**ABOUT THIS EXERCISE:** What is needed is every line from the one holding "Instruction: Click the" to the last line of the data below, printed exactly and without pictures.

**EXERCISE DATA:**
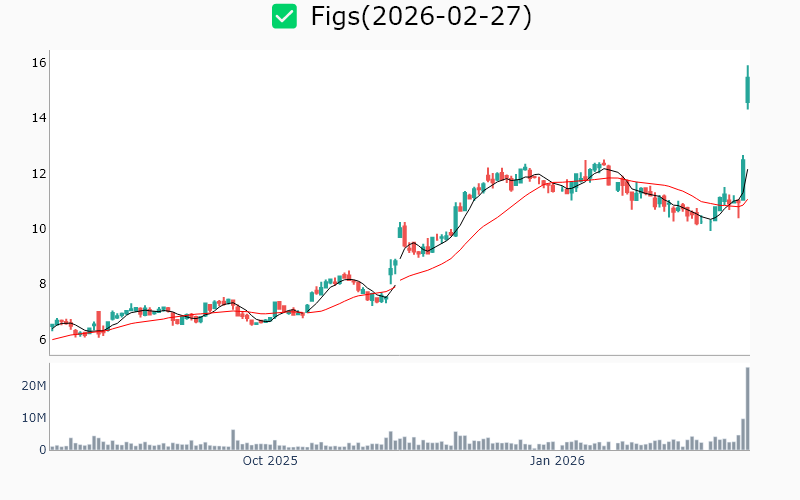Click the Figs(2026-02-27) chart title
This screenshot has width=800, height=500.
pyautogui.click(x=420, y=17)
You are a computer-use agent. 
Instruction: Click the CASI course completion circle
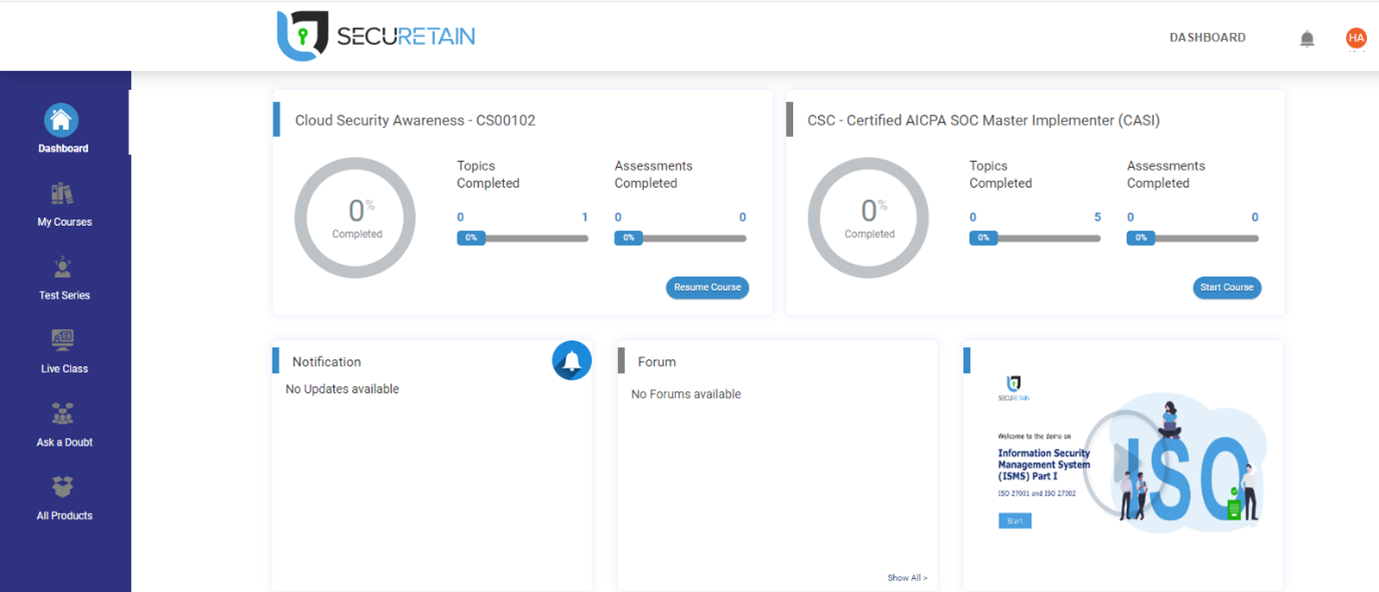(868, 218)
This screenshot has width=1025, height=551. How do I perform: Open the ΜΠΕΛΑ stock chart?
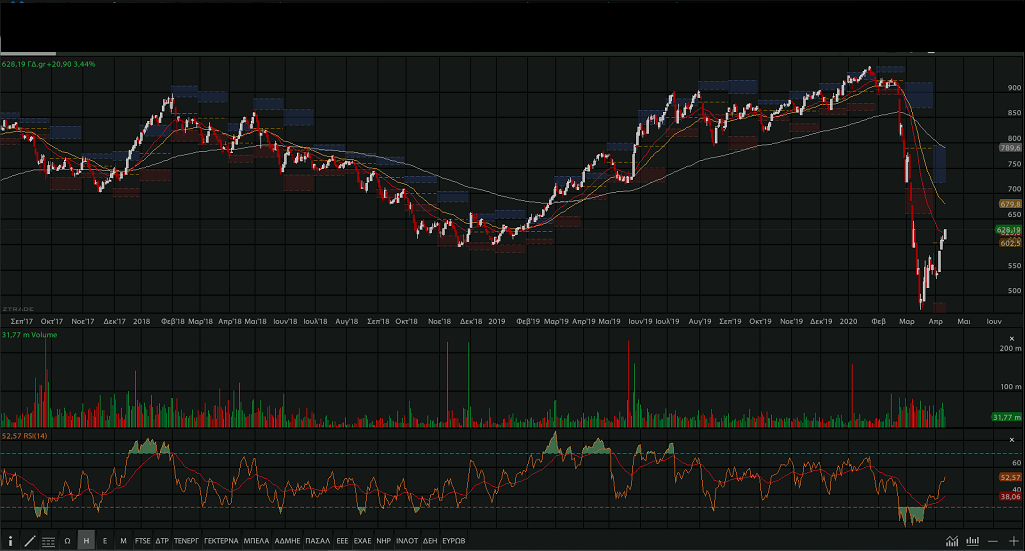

**REPLY:**
Instruction: Click the CASI course completion circle
(868, 218)
This screenshot has width=1025, height=551. How do I perform: Open the ΜΠΕΛΑ stock chart?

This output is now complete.